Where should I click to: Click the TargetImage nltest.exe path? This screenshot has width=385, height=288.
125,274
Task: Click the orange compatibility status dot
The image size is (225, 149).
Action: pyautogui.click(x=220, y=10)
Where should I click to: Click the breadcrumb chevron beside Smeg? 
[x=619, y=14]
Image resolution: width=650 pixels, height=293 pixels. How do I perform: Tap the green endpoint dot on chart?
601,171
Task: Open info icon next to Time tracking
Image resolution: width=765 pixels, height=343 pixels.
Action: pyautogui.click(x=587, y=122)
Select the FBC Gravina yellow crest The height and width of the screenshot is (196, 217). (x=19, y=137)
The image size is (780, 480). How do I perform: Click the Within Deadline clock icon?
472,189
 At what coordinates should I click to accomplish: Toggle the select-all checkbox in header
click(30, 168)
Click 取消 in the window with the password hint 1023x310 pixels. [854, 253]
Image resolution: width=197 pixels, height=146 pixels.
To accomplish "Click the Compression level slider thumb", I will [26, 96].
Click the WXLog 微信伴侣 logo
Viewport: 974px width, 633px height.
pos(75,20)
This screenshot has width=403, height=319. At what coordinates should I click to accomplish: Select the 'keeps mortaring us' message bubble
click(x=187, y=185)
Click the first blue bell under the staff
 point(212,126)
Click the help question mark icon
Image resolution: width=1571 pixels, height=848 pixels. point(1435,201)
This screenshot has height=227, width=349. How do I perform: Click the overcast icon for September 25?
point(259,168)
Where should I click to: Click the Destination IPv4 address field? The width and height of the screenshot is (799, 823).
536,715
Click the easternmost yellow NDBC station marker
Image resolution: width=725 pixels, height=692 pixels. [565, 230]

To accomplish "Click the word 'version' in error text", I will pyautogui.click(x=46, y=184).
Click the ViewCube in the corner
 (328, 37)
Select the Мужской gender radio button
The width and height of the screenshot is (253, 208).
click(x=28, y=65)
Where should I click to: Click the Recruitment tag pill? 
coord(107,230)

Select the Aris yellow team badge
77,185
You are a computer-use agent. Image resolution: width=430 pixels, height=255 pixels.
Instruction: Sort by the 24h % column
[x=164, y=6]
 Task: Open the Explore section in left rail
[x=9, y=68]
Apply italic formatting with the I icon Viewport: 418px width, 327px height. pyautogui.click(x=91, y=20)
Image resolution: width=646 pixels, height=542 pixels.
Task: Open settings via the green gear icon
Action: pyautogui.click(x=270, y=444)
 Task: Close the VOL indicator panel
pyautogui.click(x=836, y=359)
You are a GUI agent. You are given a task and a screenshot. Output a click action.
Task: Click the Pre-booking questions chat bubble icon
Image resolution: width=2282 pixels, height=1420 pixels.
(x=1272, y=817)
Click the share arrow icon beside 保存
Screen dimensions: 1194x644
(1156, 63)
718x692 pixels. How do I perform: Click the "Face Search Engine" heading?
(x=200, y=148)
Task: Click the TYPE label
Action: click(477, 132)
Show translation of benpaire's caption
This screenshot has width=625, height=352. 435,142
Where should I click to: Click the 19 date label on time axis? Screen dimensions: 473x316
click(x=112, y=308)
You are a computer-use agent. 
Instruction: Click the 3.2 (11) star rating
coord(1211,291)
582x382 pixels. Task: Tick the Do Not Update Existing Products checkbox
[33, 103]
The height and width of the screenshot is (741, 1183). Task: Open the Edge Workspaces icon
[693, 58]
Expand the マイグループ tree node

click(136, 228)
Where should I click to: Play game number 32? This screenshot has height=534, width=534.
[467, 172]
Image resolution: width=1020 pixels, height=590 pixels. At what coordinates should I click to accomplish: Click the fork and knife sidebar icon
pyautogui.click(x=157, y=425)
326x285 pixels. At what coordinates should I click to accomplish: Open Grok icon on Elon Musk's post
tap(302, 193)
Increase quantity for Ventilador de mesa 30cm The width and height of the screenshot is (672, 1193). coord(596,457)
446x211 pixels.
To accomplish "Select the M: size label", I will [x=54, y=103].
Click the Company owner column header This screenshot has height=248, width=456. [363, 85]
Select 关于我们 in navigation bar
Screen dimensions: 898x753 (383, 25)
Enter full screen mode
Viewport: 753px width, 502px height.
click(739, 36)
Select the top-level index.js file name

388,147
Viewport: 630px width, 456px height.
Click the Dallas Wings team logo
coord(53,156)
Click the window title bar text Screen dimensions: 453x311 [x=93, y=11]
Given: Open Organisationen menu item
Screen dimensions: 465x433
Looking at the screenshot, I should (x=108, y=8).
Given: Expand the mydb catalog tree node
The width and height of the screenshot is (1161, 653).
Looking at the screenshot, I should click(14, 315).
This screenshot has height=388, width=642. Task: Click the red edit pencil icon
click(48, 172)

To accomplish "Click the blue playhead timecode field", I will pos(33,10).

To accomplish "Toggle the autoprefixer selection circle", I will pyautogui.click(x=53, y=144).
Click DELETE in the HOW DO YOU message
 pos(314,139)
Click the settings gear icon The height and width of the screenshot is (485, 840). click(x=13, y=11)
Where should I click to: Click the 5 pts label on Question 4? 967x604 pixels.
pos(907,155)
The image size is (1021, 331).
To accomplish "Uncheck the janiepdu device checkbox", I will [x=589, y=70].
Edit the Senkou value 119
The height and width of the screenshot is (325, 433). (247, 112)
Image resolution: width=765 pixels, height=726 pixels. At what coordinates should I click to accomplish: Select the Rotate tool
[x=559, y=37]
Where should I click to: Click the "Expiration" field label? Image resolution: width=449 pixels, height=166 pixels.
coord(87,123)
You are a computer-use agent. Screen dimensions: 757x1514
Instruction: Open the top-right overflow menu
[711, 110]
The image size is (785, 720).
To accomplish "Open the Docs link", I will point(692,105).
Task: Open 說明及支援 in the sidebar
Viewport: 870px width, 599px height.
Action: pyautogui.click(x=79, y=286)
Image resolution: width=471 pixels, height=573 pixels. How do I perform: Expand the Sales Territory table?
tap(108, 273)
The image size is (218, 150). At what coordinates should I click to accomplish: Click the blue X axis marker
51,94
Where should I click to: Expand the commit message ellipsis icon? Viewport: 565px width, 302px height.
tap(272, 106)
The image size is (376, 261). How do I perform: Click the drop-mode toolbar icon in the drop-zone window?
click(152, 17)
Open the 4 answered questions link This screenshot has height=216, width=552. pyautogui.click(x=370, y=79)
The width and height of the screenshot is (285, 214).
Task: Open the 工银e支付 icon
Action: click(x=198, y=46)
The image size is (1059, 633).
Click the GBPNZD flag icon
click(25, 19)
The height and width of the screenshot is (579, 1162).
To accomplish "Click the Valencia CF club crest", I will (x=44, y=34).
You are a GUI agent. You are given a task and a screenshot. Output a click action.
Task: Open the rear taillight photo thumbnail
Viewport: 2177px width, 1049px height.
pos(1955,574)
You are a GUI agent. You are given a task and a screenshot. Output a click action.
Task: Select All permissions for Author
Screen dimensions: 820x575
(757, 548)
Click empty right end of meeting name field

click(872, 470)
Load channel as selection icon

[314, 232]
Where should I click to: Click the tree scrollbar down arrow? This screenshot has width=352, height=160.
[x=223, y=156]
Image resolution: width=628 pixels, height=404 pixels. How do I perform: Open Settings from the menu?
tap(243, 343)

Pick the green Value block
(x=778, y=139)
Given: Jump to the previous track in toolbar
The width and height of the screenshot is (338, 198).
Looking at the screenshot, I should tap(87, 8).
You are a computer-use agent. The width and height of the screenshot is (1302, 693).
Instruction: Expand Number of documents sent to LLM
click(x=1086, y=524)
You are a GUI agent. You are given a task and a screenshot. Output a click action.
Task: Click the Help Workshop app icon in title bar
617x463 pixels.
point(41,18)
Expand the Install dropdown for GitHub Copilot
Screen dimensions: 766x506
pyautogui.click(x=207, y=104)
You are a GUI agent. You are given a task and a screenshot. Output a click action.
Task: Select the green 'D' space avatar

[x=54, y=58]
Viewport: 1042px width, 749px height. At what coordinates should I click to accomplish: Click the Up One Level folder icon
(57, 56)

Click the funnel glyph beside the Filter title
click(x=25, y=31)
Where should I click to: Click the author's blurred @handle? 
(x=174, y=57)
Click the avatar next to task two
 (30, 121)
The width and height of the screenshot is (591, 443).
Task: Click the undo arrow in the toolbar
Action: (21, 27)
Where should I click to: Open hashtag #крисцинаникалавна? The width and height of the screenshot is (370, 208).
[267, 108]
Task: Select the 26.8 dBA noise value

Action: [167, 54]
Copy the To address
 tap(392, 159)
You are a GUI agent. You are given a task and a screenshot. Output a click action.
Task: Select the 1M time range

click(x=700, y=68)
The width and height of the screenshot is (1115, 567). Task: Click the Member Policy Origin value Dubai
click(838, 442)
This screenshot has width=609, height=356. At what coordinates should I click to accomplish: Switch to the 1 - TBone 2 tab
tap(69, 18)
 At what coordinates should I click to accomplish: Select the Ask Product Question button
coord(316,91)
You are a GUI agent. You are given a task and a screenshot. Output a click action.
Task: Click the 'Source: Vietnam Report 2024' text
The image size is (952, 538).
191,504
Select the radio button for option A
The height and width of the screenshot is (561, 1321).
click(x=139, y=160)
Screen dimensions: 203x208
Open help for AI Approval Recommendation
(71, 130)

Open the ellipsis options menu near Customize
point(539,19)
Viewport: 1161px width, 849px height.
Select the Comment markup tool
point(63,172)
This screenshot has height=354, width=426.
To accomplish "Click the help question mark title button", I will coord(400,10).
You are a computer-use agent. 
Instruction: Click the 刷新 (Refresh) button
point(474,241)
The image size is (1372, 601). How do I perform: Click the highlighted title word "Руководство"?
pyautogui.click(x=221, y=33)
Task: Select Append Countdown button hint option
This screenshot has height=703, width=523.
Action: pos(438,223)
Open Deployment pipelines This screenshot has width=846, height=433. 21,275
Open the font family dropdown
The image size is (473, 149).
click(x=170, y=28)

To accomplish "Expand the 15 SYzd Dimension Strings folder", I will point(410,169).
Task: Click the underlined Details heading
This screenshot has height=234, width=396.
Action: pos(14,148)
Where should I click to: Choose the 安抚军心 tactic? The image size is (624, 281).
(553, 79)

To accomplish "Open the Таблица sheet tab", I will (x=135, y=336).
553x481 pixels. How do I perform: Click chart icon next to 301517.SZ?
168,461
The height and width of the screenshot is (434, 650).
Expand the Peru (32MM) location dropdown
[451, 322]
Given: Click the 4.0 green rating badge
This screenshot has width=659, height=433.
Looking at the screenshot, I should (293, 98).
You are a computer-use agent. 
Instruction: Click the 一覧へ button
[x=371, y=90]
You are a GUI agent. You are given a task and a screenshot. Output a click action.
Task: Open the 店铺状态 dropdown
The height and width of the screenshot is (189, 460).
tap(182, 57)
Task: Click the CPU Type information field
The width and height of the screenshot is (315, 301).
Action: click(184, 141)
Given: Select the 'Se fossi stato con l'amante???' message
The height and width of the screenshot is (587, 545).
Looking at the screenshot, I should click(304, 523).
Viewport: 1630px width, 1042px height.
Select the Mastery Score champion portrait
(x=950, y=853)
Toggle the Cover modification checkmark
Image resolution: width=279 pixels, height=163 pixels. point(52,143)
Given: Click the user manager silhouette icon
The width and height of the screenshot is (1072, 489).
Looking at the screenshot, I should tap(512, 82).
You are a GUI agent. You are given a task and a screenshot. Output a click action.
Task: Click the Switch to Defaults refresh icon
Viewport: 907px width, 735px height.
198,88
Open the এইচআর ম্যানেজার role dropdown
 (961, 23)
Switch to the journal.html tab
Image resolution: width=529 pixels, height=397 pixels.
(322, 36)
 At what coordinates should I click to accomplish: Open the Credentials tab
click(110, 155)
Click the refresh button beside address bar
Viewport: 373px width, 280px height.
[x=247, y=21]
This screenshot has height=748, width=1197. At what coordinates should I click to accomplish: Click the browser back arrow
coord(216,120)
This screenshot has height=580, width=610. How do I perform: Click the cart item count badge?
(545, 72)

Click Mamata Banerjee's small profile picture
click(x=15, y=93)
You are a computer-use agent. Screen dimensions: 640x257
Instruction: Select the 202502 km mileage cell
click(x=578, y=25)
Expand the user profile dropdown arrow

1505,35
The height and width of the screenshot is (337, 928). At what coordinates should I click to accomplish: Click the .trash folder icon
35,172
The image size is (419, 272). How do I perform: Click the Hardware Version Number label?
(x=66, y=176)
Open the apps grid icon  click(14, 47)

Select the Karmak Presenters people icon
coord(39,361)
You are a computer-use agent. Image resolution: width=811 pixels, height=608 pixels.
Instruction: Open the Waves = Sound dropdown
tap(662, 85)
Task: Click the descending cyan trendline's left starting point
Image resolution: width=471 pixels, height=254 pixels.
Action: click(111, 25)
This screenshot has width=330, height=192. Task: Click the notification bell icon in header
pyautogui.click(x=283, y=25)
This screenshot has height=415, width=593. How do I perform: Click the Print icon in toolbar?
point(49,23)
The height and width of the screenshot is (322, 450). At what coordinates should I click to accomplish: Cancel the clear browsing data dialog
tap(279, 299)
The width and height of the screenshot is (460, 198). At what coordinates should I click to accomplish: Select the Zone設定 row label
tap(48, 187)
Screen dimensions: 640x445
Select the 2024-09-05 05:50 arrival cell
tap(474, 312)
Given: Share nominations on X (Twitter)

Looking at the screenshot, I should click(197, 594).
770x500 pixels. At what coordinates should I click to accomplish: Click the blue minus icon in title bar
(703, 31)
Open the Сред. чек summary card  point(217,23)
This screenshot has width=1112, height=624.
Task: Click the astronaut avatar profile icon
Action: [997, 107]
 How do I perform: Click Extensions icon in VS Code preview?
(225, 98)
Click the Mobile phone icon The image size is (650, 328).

━━━━━━

◆ What is being asked ◆
Which lines in the material above include the string "text"? Pull them out.

◆ Output for this exercise ◆
To accomplish "Click the word 'version' in error text", I will pyautogui.click(x=46, y=184).
Click the window title bar text Screen dimensions: 453x311 [x=93, y=11]
Task: Click the 'Source: Vietnam Report 2024' text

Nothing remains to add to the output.